## WHAT TO PRODUCE
Format the following lines as a numbered list, omitting any blank lines.

## DATA IN THIS EXERCISE

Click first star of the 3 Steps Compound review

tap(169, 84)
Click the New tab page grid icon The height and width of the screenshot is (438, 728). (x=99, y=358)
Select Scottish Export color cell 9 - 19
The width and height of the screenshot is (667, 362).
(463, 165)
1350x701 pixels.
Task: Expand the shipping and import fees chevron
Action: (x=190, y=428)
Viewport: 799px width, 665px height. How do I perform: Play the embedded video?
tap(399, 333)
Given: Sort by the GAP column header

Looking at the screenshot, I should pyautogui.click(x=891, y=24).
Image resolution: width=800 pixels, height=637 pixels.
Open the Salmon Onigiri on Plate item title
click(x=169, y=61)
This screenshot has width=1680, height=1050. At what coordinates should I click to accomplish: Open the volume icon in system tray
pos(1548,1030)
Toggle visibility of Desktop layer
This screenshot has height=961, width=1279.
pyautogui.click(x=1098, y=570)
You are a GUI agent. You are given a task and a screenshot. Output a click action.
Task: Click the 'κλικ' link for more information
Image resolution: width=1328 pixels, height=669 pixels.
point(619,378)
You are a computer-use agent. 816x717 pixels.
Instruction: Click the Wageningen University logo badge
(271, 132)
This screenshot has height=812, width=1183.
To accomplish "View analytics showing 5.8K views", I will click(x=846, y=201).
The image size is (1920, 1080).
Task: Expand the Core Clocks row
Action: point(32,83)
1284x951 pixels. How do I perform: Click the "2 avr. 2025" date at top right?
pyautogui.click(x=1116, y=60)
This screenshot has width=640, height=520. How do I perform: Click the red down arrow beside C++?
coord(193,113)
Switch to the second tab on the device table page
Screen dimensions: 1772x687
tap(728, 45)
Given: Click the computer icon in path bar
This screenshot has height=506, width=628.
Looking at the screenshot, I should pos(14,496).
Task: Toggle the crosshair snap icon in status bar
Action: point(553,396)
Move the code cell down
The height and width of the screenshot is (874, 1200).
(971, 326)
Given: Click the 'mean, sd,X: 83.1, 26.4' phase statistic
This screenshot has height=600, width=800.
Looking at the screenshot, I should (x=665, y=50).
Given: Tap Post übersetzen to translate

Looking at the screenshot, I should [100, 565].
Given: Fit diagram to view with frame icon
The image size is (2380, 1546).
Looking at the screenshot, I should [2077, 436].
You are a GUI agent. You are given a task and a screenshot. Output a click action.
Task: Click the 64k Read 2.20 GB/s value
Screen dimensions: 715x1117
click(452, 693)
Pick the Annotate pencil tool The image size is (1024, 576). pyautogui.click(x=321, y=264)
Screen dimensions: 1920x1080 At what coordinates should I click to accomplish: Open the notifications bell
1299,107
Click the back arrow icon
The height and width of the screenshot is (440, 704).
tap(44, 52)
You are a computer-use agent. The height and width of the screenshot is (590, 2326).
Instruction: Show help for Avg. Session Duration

## TASK RESULT
1. Click first star of the 3 Steps Compound review
2. tap(169, 84)
3. Click the New tab page grid icon The height and width of the screenshot is (438, 728). (x=99, y=358)
4. Select Scottish Export color cell 9 - 19
5. The width and height of the screenshot is (667, 362).
6. (463, 165)
7. 1350x701 pixels.
8. Task: Expand the shipping and import fees chevron
9. Action: (x=190, y=428)
10. Viewport: 799px width, 665px height. How do I perform: Play the embedded video?
11. tap(399, 333)
12. Given: Sort by the GAP column header
13. Looking at the screenshot, I should pyautogui.click(x=891, y=24).
14. Image resolution: width=800 pixels, height=637 pixels.
15. Open the Salmon Onigiri on Plate item title
16. click(x=169, y=61)
17. This screenshot has width=1680, height=1050. At what coordinates should I click to accomplish: Open the volume icon in system tray
18. pos(1548,1030)
19. Toggle visibility of Desktop layer
20. This screenshot has height=961, width=1279.
21. pyautogui.click(x=1098, y=570)
22. You are a GUI agent. You are given a task and a screenshot. Output a click action.
23. Task: Click the 'κλικ' link for more information
24. Image resolution: width=1328 pixels, height=669 pixels.
25. point(619,378)
26. You are a computer-use agent. 816x717 pixels.
27. Instruction: Click the Wageningen University logo badge
28. (271, 132)
29. This screenshot has height=812, width=1183.
30. To accomplish "View analytics showing 5.8K views", I will click(x=846, y=201).
31. The image size is (1920, 1080).
32. Task: Expand the Core Clocks row
33. Action: point(32,83)
34. 1284x951 pixels. How do I perform: Click the "2 avr. 2025" date at top right?
35. pyautogui.click(x=1116, y=60)
36. This screenshot has width=640, height=520. How do I perform: Click the red down arrow beside C++?
37. coord(193,113)
38. Switch to the second tab on the device table page
39. Screen dimensions: 1772x687
40. tap(728, 45)
41. Given: Click the computer icon in path bar
42. This screenshot has height=506, width=628.
43. Looking at the screenshot, I should pos(14,496).
44. Task: Toggle the crosshair snap icon in status bar
45. Action: point(553,396)
46. Move the code cell down
47. The height and width of the screenshot is (874, 1200).
48. (971, 326)
49. Given: Click the 'mean, sd,X: 83.1, 26.4' phase statistic
50. This screenshot has height=600, width=800.
51. Looking at the screenshot, I should (x=665, y=50).
52. Given: Tap Post übersetzen to translate
53. Looking at the screenshot, I should [100, 565].
54. Given: Fit diagram to view with frame icon
55. The image size is (2380, 1546).
56. Looking at the screenshot, I should [2077, 436].
57. You are a GUI agent. You are given a task and a screenshot. Output a click action.
58. Task: Click the 64k Read 2.20 GB/s value
59. Screen dimensions: 715x1117
60. click(452, 693)
61. Pick the Annotate pencil tool The image size is (1024, 576). pyautogui.click(x=321, y=264)
62. Screen dimensions: 1920x1080 At what coordinates should I click to accomplish: Open the notifications bell
63. 1299,107
64. Click the back arrow icon
65. The height and width of the screenshot is (440, 704).
66. tap(44, 52)
67. You are a computer-use agent. The height and width of the screenshot is (590, 2326).
68. Instruction: Show help for Avg. Session Duration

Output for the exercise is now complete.